» LIJST MET TAKEN
1. Neem uit de uitspraak van de Raad van State letterlijk het gedeelte over dat begint bij "Herziening van een eerdere uitspraak inzake" en doorloopt tot en met "wethouder J. Pot.".
2. Herhaal letterlijk de regels van de vermeldingen, beginnend bij de eerste regel en doorlopend tot en met de regel met "at that location.". Laat de afbeeldingen daarbij weg.

» TEKST VAN DOCUMENT
***

ECLI:NL:RVS:2016:3160

Raad van State

Datum uitspraak
30 november 2016
Publicatiedatum
30 november 2016
Zaaknummer
201603956/1/R1
Instantie
Raad van State
Type
Uitspraak
Rechtsgebied
Bestuursrecht
Procedures
  • Herziening
Rechters
Vindplaatsen
  • Rechtspraak.nl
AI samenvatting door LexboostAutomatisch gegenereerd

Herziening van een eerdere uitspraak inzake het besluit van de raad van de gemeente Berkelland

Op 30 november 2016 heeft de Afdeling bestuursrechtspraak van de Raad van State uitspraak gedaan op het verzoek tot herziening van een eerdere uitspraak van 16 maart 2016. Dit verzoek was ingediend door [verzoeker A] en anderen, die het niet eens waren met de eerdere beslissing waarbij hun beroep tegen een besluit van de raad van de gemeente Berkelland niet-ontvankelijk was verklaard. De eerdere uitspraak betrof een besluit van de raad van 7 april 2015, en de verzoekers voerden aan dat de Afdeling ten onrechte was uitgegaan van onjuiste informatie van de raad over de rotonde in het plan en dat er sprake was van kiezersbedrog door wethouder J. Pot.

De Afdeling heeft het verzoek om herziening behandeld op 3 oktober 2016, waarbij de verzoekers en de vertegenwoordiger van de gemeente aanwezig waren. De Afdeling oordeelde dat de verzoekers geen nieuwe feiten of omstandigheden hadden aangedragen die voldeden aan de criteria van artikel 8:119 van de Algemene wet bestuursrecht (Awb). Dit artikel stelt dat herziening alleen mogelijk is op basis van feiten die vóór de uitspraak plaatsvonden, niet bekend waren bij de indiener en die, indien ze eerder bekend waren geweest, tot een andere uitspraak zouden hebben geleid.

De Afdeling concludeerde dat de aangevoerde argumenten van de verzoekers niet voldoende waren om het verzoek tot herziening te honoreren. De eerdere uitspraak bleef dus in stand, en het verzoek werd afgewezen. Er werd geen proceskostenveroordeling opgelegd, aangezien er geen aanleiding voor was. De uitspraak werd openbaar uitgesproken op dezelfde datum.

Uitspraak

201603956/1/R1.
Datum uitspraak: 30 november 2016
AFDELING
BESTUURSRECHTSPRAAK
Uitspraak op het verzoek van:
[verzoeker A], wonend te Neede, gemeente Berkelland, en anderen,
verzoekers,
om herziening (artikel 8:119 van de Algemene wet bestuursrecht (hierna: de Awb)) van de uitspraak van de Afdeling van 16 maart 2016, ECLI:NL:RVS:2016:715.

***

» Brongegevens
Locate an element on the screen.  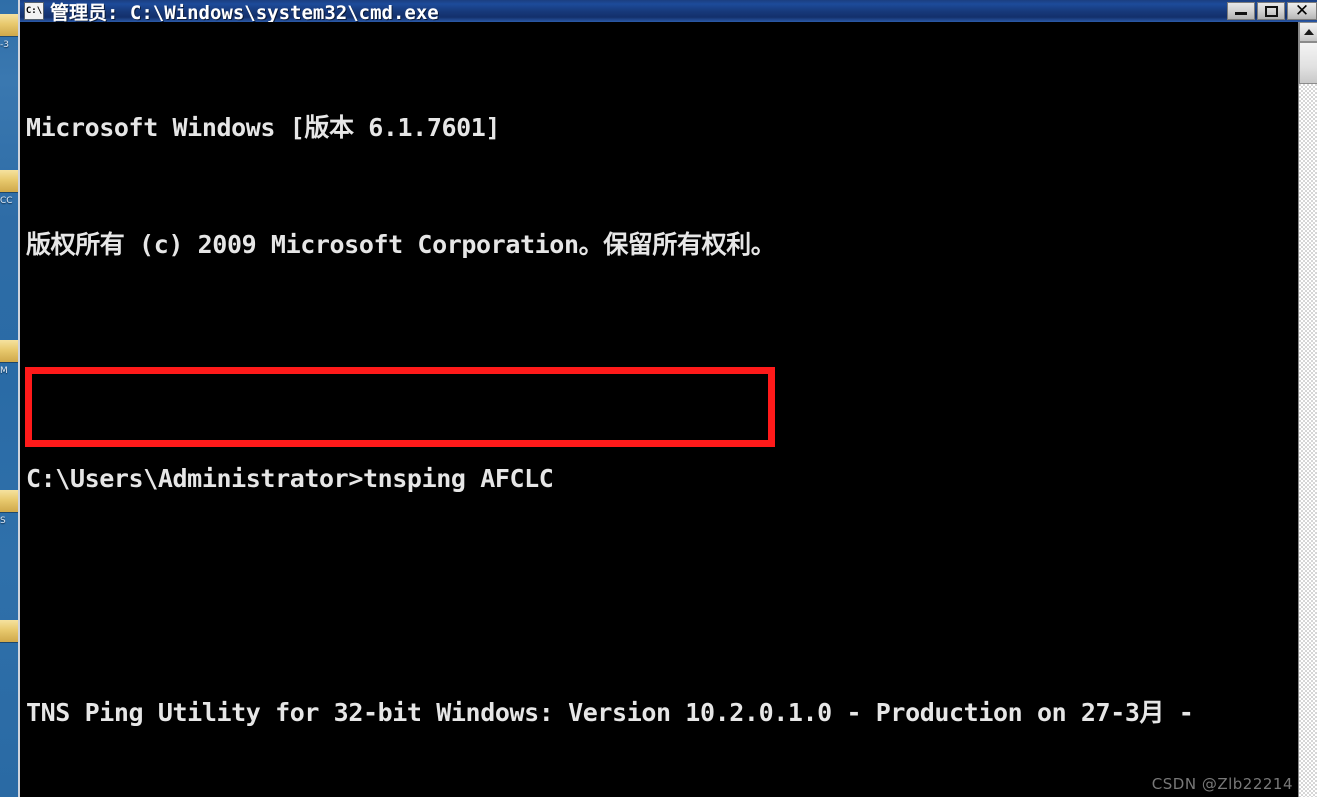
close-button: ✕ is located at coordinates (1302, 11).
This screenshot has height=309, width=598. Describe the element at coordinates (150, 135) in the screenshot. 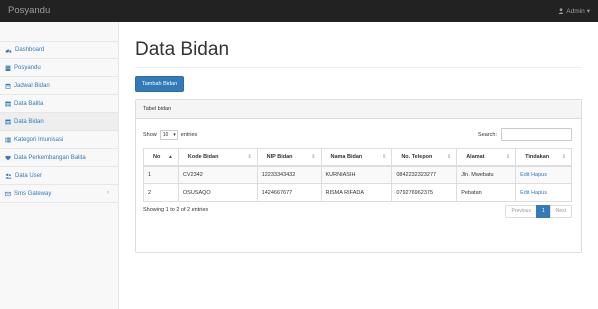

I see `show-label: Show` at that location.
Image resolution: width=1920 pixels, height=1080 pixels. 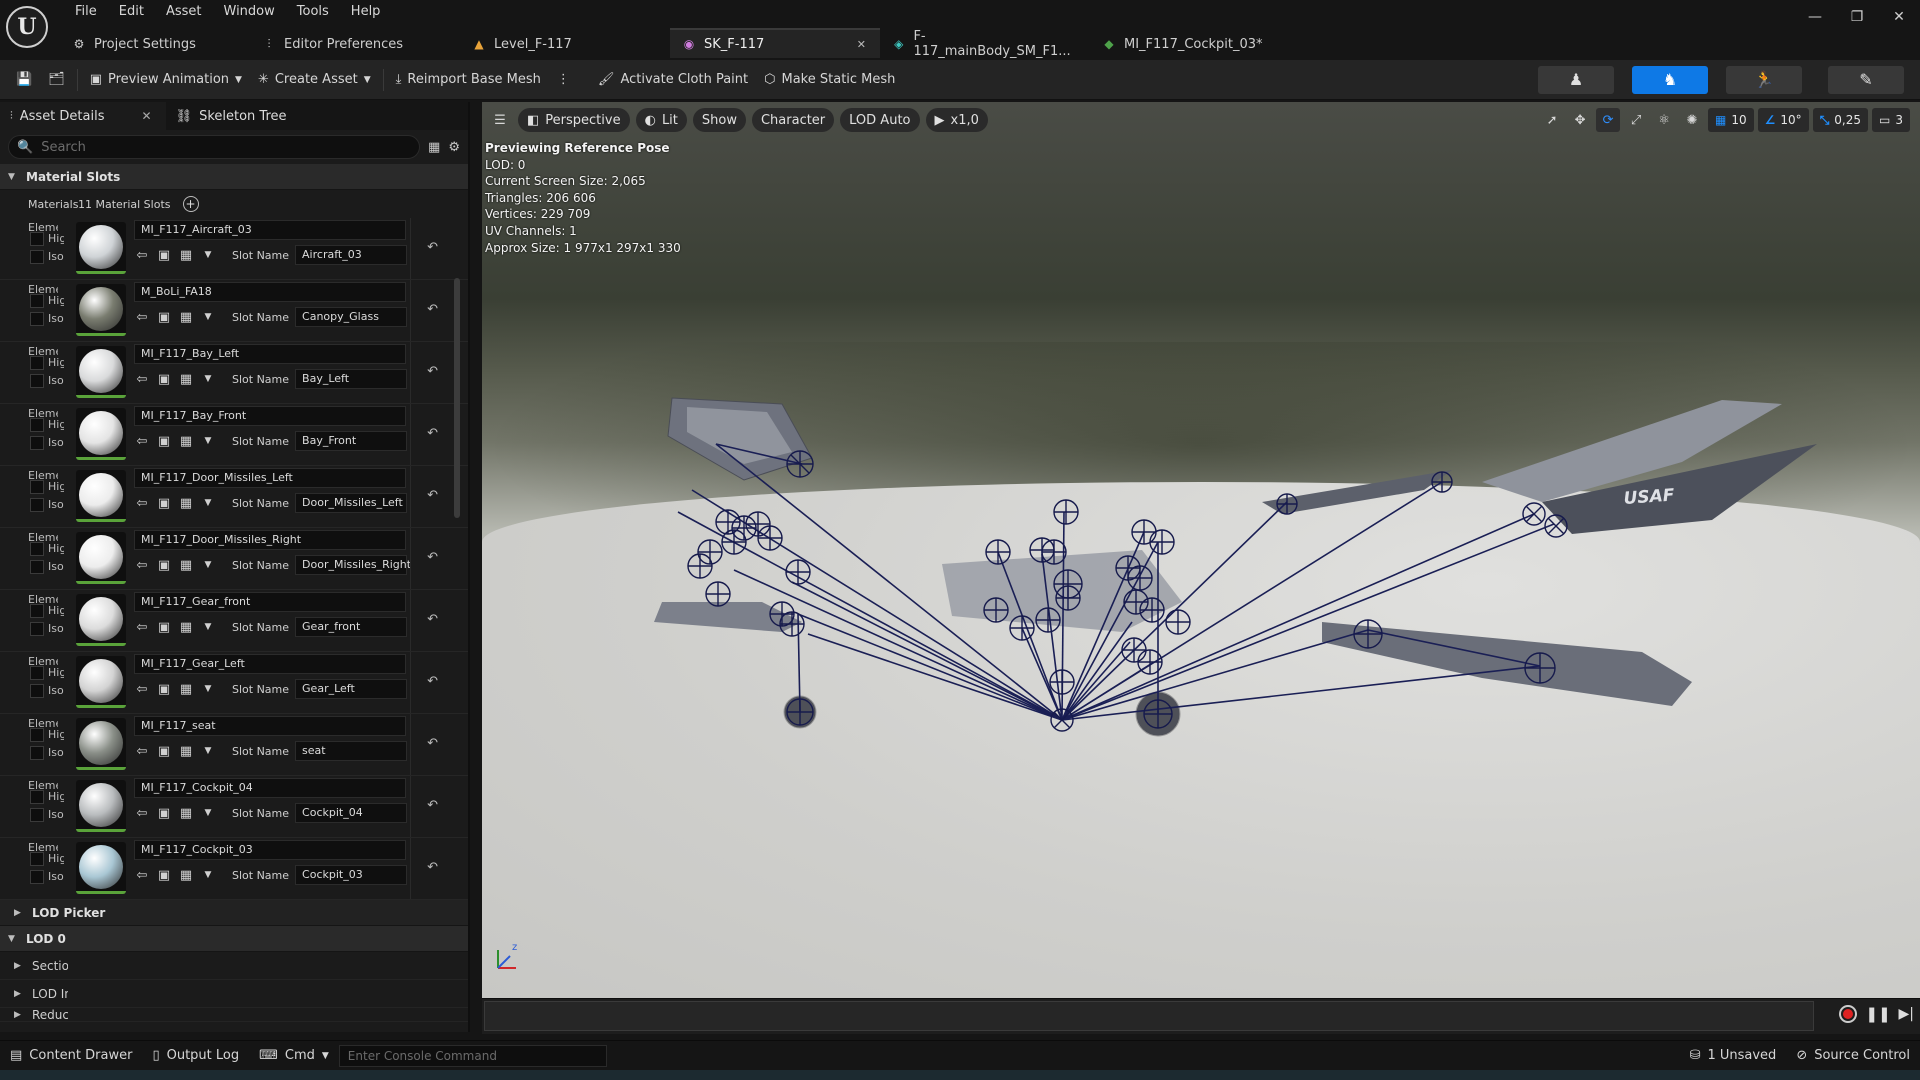 What do you see at coordinates (234, 913) in the screenshot?
I see `section-lod-picker: ▶ LOD Picker` at bounding box center [234, 913].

***

» ANTWOORDEN PER TAAK
1.
Herziening van een eerdere uitspraak inzake het besluit van de raad van de gemeente Berkelland

Op 30 november 2016 heeft de Afdeling bestuursrechtspraak van de Raad van State uitspraak gedaan op het verzoek tot herziening van een eerdere uitspraak van 16 maart 2016. Dit verzoek was ingediend door [verzoeker A] en anderen, die het niet eens waren met de eerdere beslissing waarbij hun beroep tegen een besluit van de raad van de gemeente Berkelland niet-ontvankelijk was verklaard. De eerdere uitspraak betrof een besluit van de raad van 7 april 2015, en de verzoekers voerden aan dat de Afdeling ten onrechte was uitgegaan van onjuiste informatie van de raad over de rotonde in het plan en dat er sprake was van kiezersbedrog door wethouder J. Pot.

2.
Locate an element on the screen.  
close-button: ✕ is located at coordinates (1302, 11).
This screenshot has height=309, width=598. Describe the element at coordinates (150, 135) in the screenshot. 

I see `show-label: Show` at that location.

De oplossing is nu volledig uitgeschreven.